══ GIVEN DATA ══

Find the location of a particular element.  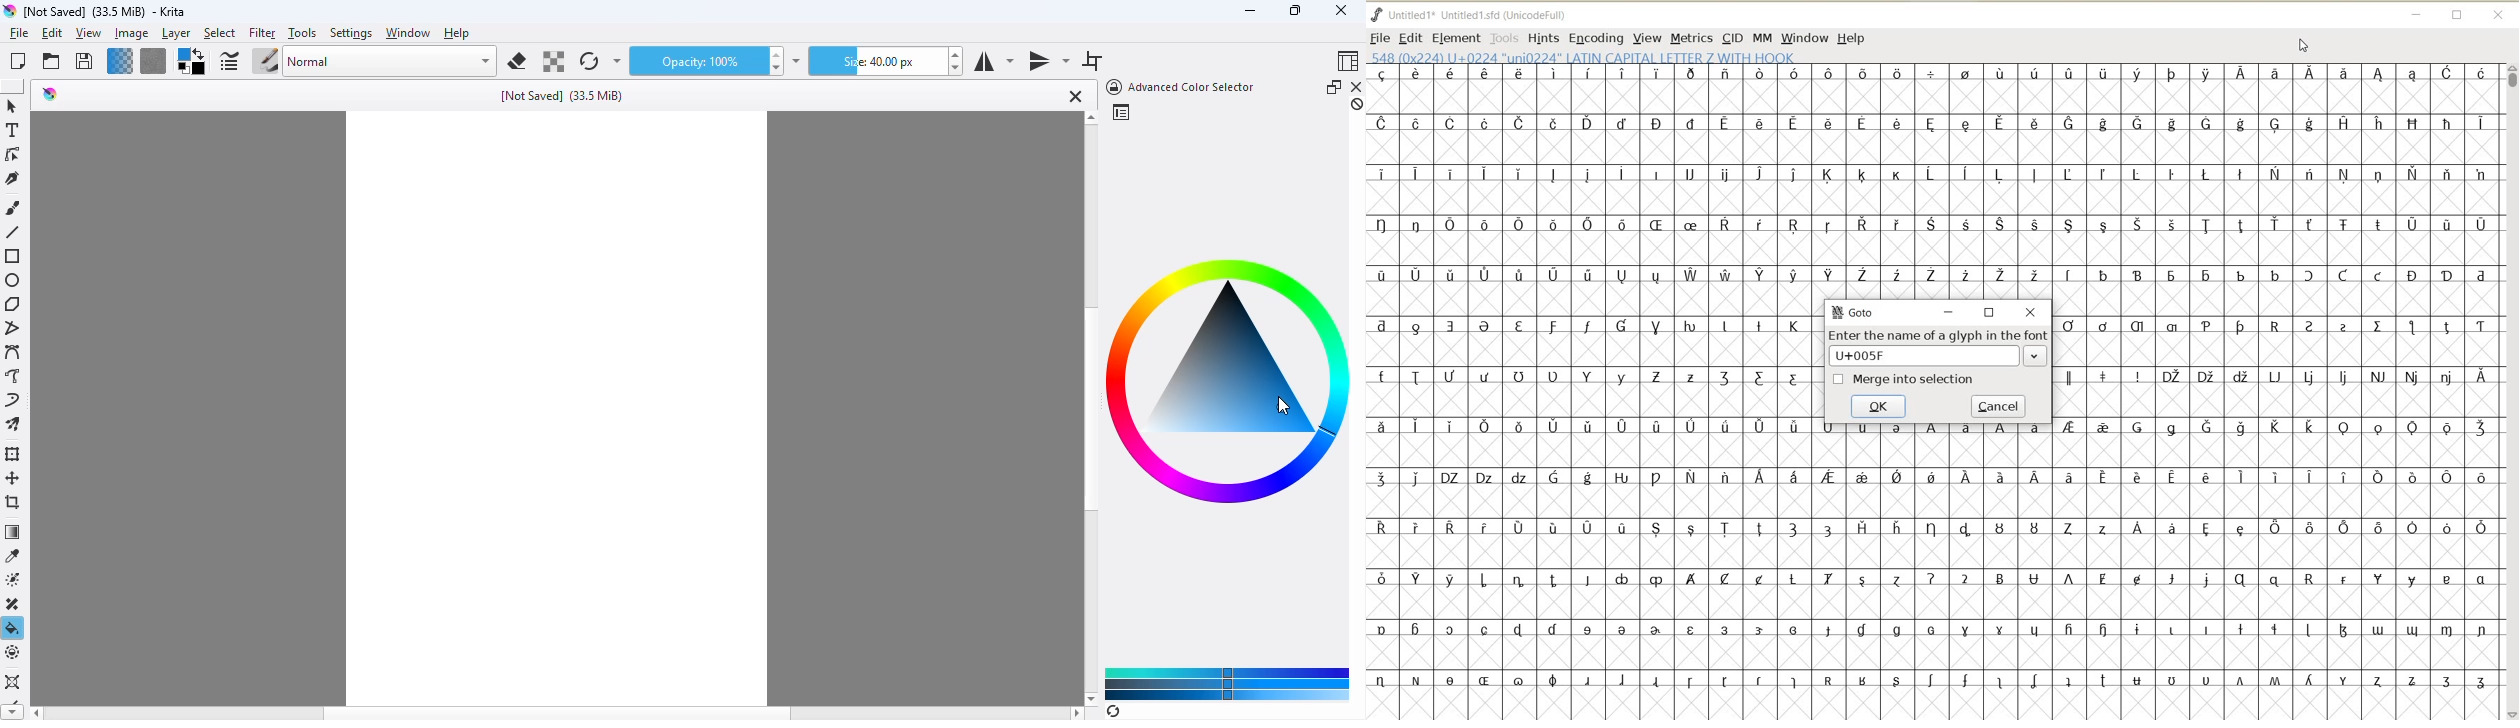

CURSOR is located at coordinates (2302, 44).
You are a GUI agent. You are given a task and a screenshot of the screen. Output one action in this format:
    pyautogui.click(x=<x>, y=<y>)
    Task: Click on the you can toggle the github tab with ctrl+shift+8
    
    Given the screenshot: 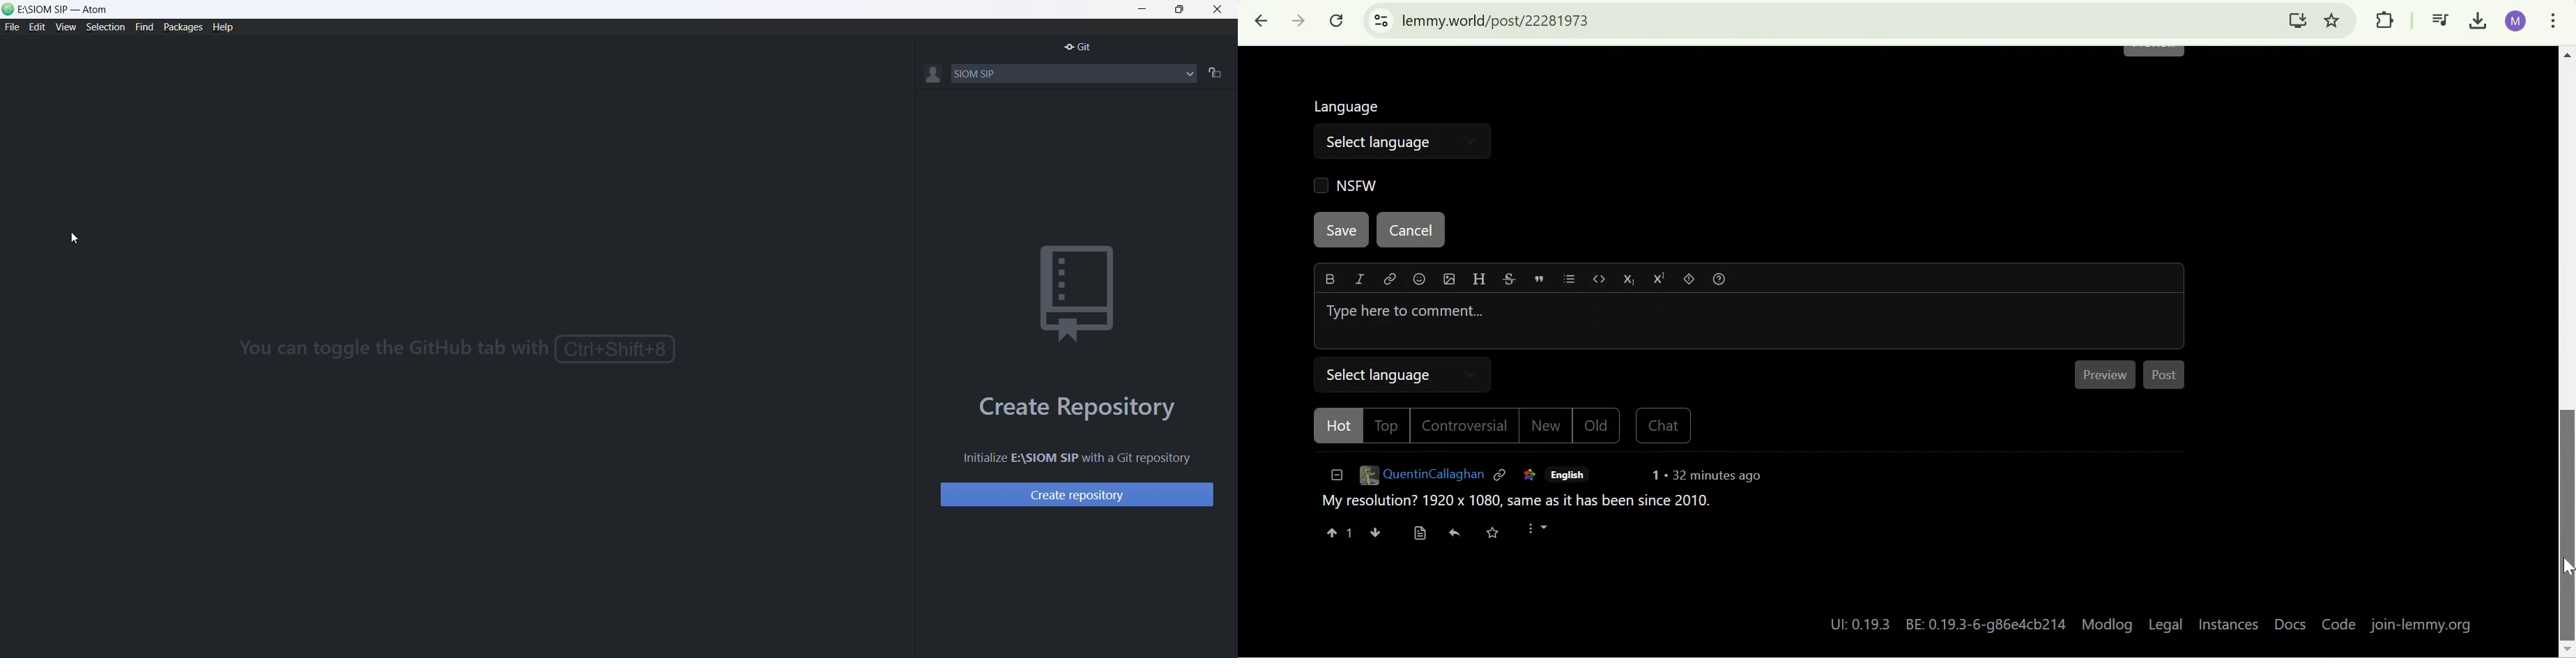 What is the action you would take?
    pyautogui.click(x=452, y=350)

═══

■ GIVEN PROBLEM
Can you lay out the lines of the records from the line with "You are a GUI" up to and including the line with "Task: Click on" as a numbered list, leaving out any blank lines?

■ OUTPUT OF THE EXERCISE
1. You are a GUI agent. You are given a task and a screenshot of the screen. Output one action in this format:
2.     pyautogui.click(x=<x>, y=<y>)
3.     Task: Click on the you can toggle the github tab with ctrl+shift+8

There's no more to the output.